I have a python script that creates a list of lists of server uptime and performance data, where each sub-list (or 'row') contains a particular cluster's stats. For example, nicely formatted it looks something like this:
------- ------------- ------------ ---------- -------------------
Cluster %Availability Requests/Sec Errors/Sec %Memory_Utilization
------- ------------- ------------ ---------- -------------------
ams-a 98.099 1012 678 91
bos-a 98.099 1111 12 91
bos-b 55.123 1513 576 22
lax-a 99.110 988 10 89
pdx-a 98.123 1121 11 90
ord-b 75.005 1301 123 100
sjc-a 99.020 1000 10 88
...(so on)...
So in list form, it might look like:
[[ams-a,98.099,1012,678,91],[bos-a,98.099,1111,12,91],...]
My question:
- What's the best way to determine the outliers in each column? Or are outliers not necessarily the best way to attack the problem of finding 'badness'?

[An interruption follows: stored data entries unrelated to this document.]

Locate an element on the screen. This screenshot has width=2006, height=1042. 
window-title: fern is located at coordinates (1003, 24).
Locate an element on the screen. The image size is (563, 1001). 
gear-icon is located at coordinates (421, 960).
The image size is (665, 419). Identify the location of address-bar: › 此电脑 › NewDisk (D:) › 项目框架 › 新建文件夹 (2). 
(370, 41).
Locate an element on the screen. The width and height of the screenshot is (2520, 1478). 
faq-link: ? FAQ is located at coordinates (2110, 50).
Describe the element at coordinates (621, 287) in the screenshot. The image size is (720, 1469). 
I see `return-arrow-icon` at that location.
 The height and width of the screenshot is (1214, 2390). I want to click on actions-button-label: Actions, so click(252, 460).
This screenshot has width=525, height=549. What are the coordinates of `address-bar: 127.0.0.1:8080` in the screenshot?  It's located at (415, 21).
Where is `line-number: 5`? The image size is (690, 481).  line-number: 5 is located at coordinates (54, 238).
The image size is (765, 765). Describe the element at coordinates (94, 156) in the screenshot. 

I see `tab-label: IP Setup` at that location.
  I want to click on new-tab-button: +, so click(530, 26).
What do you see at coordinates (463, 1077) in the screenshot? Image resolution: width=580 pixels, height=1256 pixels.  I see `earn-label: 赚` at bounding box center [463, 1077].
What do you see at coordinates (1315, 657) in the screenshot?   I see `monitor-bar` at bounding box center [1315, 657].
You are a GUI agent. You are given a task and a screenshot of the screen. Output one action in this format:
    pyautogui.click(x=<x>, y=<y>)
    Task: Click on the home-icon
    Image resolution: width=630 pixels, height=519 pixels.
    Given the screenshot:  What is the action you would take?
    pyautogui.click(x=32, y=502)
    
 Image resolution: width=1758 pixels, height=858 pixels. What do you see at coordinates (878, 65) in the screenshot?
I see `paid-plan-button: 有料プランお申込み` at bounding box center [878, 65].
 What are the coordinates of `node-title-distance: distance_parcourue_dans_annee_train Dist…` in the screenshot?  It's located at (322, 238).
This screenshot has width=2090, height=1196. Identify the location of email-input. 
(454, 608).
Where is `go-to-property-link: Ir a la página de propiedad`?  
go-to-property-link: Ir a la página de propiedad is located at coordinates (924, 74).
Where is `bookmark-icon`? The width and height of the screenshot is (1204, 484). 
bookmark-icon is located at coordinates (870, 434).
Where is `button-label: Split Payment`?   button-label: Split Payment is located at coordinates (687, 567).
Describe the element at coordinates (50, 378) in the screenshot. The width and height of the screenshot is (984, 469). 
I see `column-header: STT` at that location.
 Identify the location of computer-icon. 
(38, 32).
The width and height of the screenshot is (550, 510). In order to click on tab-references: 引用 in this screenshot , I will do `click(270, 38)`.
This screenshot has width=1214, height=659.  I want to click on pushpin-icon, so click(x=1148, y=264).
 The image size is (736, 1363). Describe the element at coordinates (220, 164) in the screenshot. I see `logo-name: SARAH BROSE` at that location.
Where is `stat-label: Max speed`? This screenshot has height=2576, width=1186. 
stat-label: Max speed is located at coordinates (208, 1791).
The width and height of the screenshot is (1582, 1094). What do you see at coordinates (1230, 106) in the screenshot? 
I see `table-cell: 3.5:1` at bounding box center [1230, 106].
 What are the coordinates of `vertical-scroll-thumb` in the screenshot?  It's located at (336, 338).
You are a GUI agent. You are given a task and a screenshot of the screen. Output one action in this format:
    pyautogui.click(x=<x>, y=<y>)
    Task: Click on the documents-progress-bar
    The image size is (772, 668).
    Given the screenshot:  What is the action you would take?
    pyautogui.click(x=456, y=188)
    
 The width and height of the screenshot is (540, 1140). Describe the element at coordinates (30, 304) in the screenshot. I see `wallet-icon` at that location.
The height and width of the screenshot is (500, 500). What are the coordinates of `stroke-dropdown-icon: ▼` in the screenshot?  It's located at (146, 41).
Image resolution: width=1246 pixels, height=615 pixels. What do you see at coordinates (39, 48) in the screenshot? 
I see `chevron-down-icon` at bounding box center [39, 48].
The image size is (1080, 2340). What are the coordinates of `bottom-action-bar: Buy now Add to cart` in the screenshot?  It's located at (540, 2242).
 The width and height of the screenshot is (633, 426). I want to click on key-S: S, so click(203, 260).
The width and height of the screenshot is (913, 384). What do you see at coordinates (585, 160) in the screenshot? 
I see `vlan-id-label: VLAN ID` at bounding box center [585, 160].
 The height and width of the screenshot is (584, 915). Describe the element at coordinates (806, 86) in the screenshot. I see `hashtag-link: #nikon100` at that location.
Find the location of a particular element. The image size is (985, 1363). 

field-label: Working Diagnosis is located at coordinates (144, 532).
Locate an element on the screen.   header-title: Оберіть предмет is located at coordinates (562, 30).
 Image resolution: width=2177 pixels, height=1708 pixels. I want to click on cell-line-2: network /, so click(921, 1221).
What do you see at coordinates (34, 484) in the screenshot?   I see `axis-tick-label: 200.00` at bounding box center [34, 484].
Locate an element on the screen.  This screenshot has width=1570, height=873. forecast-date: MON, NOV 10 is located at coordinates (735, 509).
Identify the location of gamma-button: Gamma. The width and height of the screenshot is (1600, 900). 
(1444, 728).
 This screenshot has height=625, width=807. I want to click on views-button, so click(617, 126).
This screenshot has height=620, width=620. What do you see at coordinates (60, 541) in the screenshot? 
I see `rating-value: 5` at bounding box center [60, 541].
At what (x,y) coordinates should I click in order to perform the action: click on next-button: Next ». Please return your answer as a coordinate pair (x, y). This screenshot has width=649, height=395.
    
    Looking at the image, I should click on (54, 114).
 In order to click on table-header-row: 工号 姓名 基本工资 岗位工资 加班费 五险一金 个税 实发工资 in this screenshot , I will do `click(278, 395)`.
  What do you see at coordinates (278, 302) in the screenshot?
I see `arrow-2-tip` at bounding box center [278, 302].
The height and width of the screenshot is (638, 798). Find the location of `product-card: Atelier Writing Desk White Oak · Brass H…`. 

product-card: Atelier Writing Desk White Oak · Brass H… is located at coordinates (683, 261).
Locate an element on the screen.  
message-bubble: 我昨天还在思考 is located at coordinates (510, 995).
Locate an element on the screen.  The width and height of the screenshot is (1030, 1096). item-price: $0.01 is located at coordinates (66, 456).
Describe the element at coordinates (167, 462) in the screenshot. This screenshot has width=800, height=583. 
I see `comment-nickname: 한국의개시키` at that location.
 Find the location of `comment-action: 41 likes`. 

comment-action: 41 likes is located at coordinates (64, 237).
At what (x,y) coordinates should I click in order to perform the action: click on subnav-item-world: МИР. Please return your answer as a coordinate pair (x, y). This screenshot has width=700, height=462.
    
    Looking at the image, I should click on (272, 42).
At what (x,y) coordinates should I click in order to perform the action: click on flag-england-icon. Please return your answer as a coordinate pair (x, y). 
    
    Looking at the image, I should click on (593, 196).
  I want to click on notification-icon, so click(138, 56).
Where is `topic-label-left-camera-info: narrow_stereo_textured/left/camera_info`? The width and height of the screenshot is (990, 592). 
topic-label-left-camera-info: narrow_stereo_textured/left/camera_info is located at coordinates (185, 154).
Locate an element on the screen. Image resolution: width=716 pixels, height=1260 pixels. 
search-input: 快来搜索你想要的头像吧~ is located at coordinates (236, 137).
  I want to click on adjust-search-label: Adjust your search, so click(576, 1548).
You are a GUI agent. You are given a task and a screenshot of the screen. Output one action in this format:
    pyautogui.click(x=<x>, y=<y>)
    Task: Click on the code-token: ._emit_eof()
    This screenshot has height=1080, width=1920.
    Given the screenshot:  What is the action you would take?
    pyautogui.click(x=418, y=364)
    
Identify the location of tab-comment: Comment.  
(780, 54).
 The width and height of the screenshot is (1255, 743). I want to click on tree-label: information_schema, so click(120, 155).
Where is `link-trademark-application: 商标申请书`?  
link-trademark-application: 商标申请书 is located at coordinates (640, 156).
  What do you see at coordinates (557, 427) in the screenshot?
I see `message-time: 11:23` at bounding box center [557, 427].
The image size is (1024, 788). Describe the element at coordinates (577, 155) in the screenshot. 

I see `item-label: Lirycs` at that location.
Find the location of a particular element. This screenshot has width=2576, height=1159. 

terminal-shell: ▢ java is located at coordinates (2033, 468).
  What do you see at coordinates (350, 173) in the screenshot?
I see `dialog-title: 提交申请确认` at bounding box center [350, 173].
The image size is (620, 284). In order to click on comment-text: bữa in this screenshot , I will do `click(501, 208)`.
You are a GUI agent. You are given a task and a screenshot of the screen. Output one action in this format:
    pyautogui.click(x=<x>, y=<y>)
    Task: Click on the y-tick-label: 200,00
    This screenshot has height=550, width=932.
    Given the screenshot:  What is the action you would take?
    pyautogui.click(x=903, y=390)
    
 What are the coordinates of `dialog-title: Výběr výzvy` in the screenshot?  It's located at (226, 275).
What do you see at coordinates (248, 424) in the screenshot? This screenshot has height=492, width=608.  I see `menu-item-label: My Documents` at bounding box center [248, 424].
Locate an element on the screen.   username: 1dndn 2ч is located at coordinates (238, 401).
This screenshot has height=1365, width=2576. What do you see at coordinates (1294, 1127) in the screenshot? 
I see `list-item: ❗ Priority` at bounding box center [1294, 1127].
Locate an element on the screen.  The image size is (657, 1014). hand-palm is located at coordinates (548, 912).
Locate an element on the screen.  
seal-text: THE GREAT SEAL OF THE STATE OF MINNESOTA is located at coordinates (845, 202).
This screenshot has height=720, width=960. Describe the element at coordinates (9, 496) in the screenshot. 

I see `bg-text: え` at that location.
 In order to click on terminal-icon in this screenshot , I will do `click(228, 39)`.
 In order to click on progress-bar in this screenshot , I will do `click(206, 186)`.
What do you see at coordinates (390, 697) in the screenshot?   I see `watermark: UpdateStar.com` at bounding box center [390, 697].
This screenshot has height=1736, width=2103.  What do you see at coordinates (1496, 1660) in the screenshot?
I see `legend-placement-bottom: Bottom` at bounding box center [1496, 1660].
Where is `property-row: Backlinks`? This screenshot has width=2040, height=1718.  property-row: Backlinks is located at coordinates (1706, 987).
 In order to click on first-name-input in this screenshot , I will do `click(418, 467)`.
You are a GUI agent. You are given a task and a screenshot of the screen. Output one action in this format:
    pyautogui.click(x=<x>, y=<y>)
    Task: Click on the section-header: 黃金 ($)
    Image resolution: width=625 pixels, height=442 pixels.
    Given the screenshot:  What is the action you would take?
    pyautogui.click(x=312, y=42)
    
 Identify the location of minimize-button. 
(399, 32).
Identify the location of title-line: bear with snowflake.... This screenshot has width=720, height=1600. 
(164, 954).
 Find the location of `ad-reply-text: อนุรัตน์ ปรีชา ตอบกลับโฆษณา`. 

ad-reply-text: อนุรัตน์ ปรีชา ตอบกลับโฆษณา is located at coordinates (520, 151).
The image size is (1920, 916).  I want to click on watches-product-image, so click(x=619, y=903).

In the data above, I'd definitely want to know about bos-b and ord-b, as well as ams-a since it's error rate is so high, but the others can be discarded. Depending on the column, since higher is not necessarily worse, nor is lower, I'm trying to figure out the most efficient way to do this. Seems like numpy gets mentioned a lot for this sort of stuff, but not sure where to even start with it (sadly, I'm more sysadmin than statistician...). When I asked over at Stack Overflow, someone mentioned using numpy's scoreatpercentile function and throw out anything over 99th percentile - does that seem like a good idea?